PASSAGE>
Our sexual choices, behaviour and expression are connected with and influenced by the spaces we inhabit, be they physical, mental, online, interpersonal, conceptual, and so on. As we have all experienced, a space can make us feel constricted or liberated, and sometimes even both at the same and at varying times. The combination of spaces that we may be occupying in the moment, as well as those we have in the past, predisposes us to act, feel and experience our sexuality in different ways. Though this combination is unique and changing for each of us, there are also experiences that are common on account of gender, class, and other markers of social advantage or disadvantage that we might share.
In a fascinating and politically insightful interview with Shikha Aleya, journalist, author and researcher Sameera Khan uncovers the nuances of taking pleasure in as well as laying claim to the public (as in the public, not just public space), and the consequences, both positive and negative, thereof. Sameera also sharply draws our attention to three recent sites of crisis that have unfolded in the public space, right in front of our eyes, where certain people and spaces were made visible and others rendered invisible.
The idea of sexuality, especially its public expression, has always been mired in taboo. Shruti Arora investigates the lingering colonial mentality behind the vilification of sex in public, and the role of the police as an enforcer of dominant power structures. Taking us through a mini-history lesson, Shruti traces the origins and the logic of the institution of the men with lathis (batons) who harass lovers in parks and other such places.
Turning the idea of space on its head, Tanvi Chattoraj posits a construction not of a park or a house or a slum as being a space, but of women as spaces. Drawing a parallel between the Bharat Mata of the 19th century and the Bollywood heroine of the 21st, Tanvi shows how women are spaces manufactured by men for men’s own comfort, but have no active agency in that space themselves.
Shiva Chauhan offers us a peep into gyms and their changing rooms, allowing us to see what goes on there apart from the flexing of muscles. Now, now, it’s not what you think! Quite apart from physical ‘real world’ spaces such as gyms, the space of dating apps can also prove both freeing and unsafe in varying measures for an individual, even more so for queer people. Wesley D’Souza looks back on his bittersweet experiences with Grindr and talks about his first rendezvous organised on it. Online space, and the multiple sub-spaces it spawns, comes with its own freedoms and dangers. Srishti Gupta, reviewing the app Clubhouse, reveals how its underlying concept and the anonymity it allows can provide safety to marginalised groups who have been denied access to traditional public spaces, while at the same time can also be misused by people who oppress and perpetuate hatred against minorities.

SUPPLIED DATA>

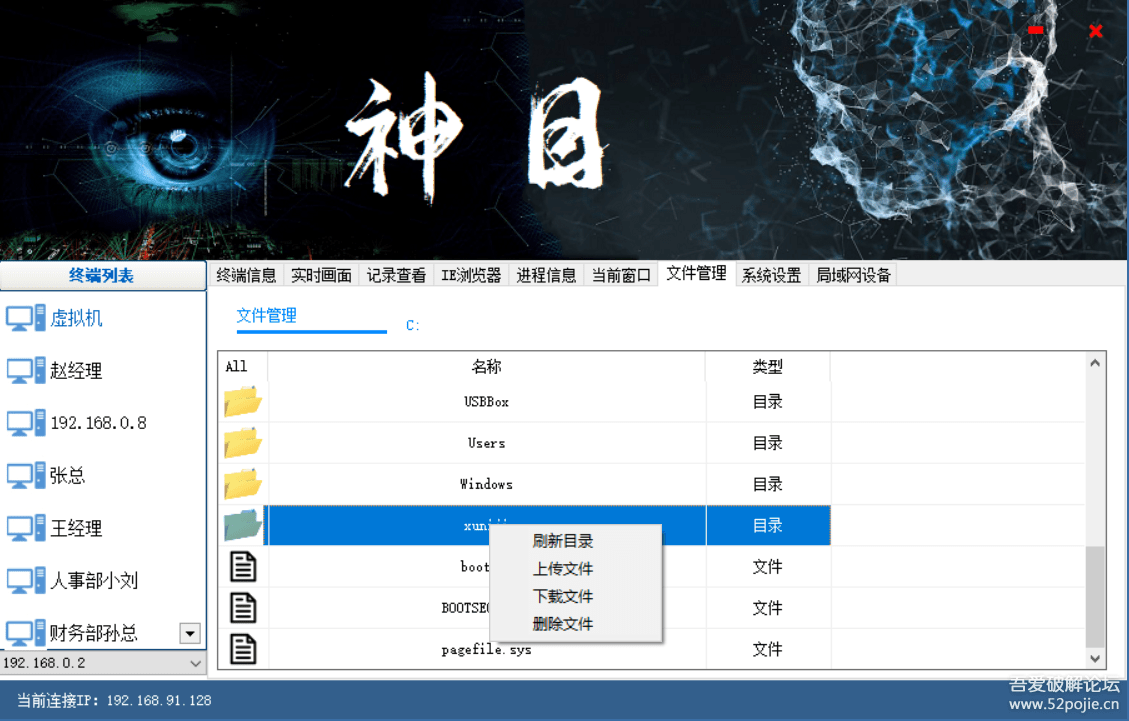Image resolution: width=1129 pixels, height=721 pixels.
Task: Open the 实时画面 tab
Action: click(x=320, y=274)

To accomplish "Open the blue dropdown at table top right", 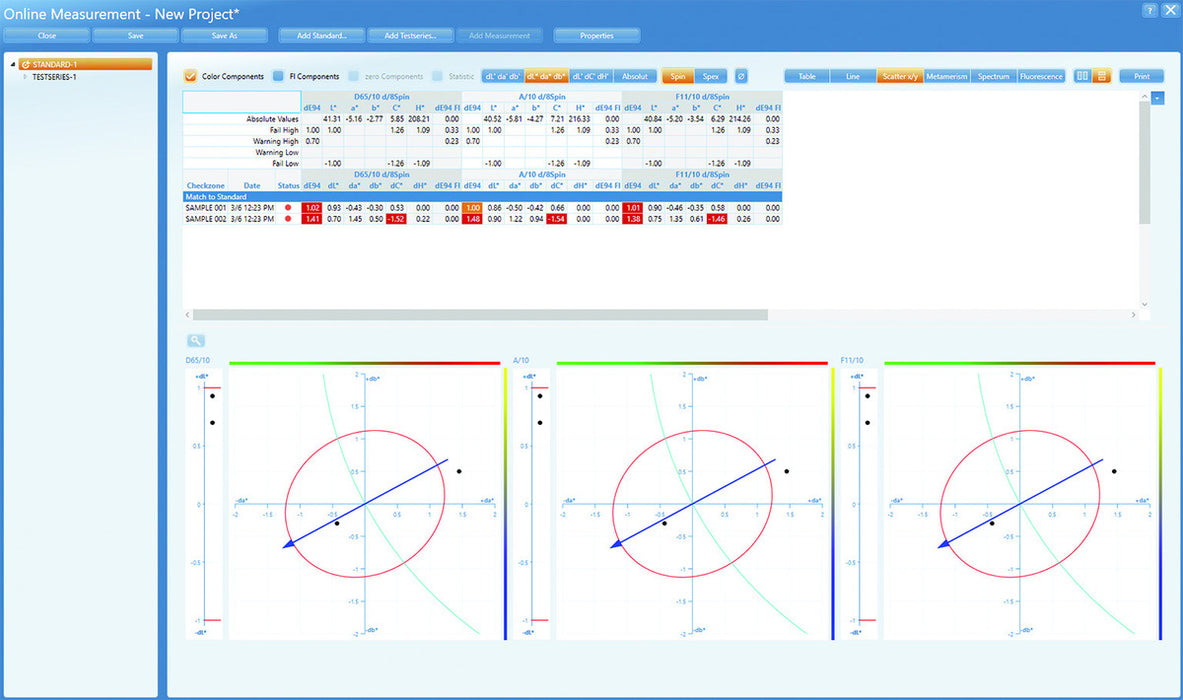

PROBLEMS AND TASKS>
a. List every kind of space that the first sentence of the introduction on sexuality and space names.
b. Output the section of the introduction on sexuality and space between "The idea of sexuality, especially" and "other such places.", inclusive, copied exactly.

IN RESPONSE>
a.
physical
mental
online
interpersonal
conceptual

b.
The idea of sexuality, especially its public expression, has always been mired in taboo. Shruti Arora investigates the lingering colonial mentality behind the vilification of sex in public, and the role of the police as an enforcer of dominant power structures. Taking us through a mini-history lesson, Shruti traces the origins and the logic of the institution of the men with lathis (batons) who harass lovers in parks and other such places.